Decisão confirma tese do MPF de que direito originário dos povos indígenas sobre suas terras prevalece sobre títulos privados

O Tribunal Regional Federal da 1ª Região (TRF1) decidiu que um particular que detém título de terra inserida em território tradicional indígena não tem direito a indenização. A decisão, unânime, acolheu tese apresentada pelo Ministério Público Federal (MPF) e negou recurso em uma ação declaratória que pedia pagamento por suposta desapropriação indireta relacionada ao processo de demarcação da Terra Indígena Manchineri, no Acre.

O caso envolve o Lote 4 do Seringal Guanabara, localizado no município de Sena Madureira. Na ação, a pessoa que se apresentava como proprietária alegou que o procedimento de demarcação conduzido pela Fundação Nacional dos Povos Indígenas (Funai) teria inviabilizado o uso da área. Com base nesse argumento, requereu indenização por danos materiais, sob a alegação de que teria havido apossamento da propriedade.

O MPF contestou o pedido e sustentou que registros imobiliários incidentes sobre territórios tradicionalmente ocupados por povos indígenas não produzem efeitos jurídicos. Para o órgão, a Constituição Federal considera ilegítima a aquisição dessas áreas, o que afasta qualquer direito à indenização pelo domínio da terra.

No parecer apresentado ao Tribunal, o procurador regional da República Felício Pontes Júnior afirmou que o direito dos povos indígenas sobre seus territórios é anterior à formalização de qualquer título privado. Segundo ele, a demarcação apenas reconhece uma situação já existente. “O ato de demarcação de terras indígenas é meramente declaratório, apenas reconhece um direito preexistente e assegurado constitucionalmente”, declarou.

Ao analisar o recurso, o TRF1 destacou ainda que o processo de demarcação da Terra Indígena Manchineri se encontra nas fases iniciais de identificação e delimitação. Por essa razão, o Tribunal entendeu que não houve restrição concreta ao uso do imóvel pela particular.

Na avaliação dos desembargadores, a existência do procedimento administrativo de demarcação, por si só, não caracteriza esbulho nem configura desapropriação indireta.

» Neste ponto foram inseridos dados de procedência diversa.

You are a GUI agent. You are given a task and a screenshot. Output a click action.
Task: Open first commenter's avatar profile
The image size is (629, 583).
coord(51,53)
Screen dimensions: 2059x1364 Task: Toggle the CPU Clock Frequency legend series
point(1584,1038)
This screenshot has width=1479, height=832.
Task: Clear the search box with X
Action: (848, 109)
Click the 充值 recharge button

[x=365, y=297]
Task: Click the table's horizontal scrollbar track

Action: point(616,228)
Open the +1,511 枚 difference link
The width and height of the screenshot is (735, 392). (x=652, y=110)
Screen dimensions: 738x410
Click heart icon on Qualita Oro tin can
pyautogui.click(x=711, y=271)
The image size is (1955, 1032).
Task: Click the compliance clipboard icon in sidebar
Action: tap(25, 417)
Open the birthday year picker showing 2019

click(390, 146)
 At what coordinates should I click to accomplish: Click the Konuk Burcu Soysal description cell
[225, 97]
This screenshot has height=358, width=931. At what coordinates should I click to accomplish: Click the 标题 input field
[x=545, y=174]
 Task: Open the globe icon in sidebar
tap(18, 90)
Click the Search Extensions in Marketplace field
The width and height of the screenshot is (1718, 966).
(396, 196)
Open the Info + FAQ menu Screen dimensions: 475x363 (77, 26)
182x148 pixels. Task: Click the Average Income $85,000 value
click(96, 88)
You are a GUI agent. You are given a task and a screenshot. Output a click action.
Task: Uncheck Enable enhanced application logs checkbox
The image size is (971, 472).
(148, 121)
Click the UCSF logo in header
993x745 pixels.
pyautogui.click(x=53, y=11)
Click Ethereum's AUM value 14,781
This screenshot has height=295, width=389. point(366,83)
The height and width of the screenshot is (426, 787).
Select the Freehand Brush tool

Dessa forma, o pedido de indenização foi considerado baseado em um fato que ainda não se concretizou.

Histórico de conflitos na região

O território reivindicado pelo povo Manchineri está situado em uma área marcada por conflitos fundiários desde o século XIX. Durante o ciclo da borracha na Amazônia, indígenas foram submetidos a regimes de trabalho forçado e incorporados às frentes extrativistas que avançavam pela floresta.

Nas décadas seguintes, a expansão da pecuária e da exploração madeireira ampliou as disputas territoriais e provocou expulsões de comunidades tradicionais. A permanência de famílias indígenas na região e a resistência a essas pressões sustentam hoje o processo de reconhecimento e demarcação da terra.

Nos anos 1980, o entorno também foi cenário de tensões agrárias que resultaram na criação da Reserva Extrativista Chico Mendes. Parte do antigo Seringal Guanabara acabou incorporada à unidade de conservação. Mesmo diante do avanço de grileiros e pecuaristas ao longo das décadas, o povo Manchineri manteve a ocupação histórica de áreas consideradas tradicionais.

Com informações da assessoria do MPF.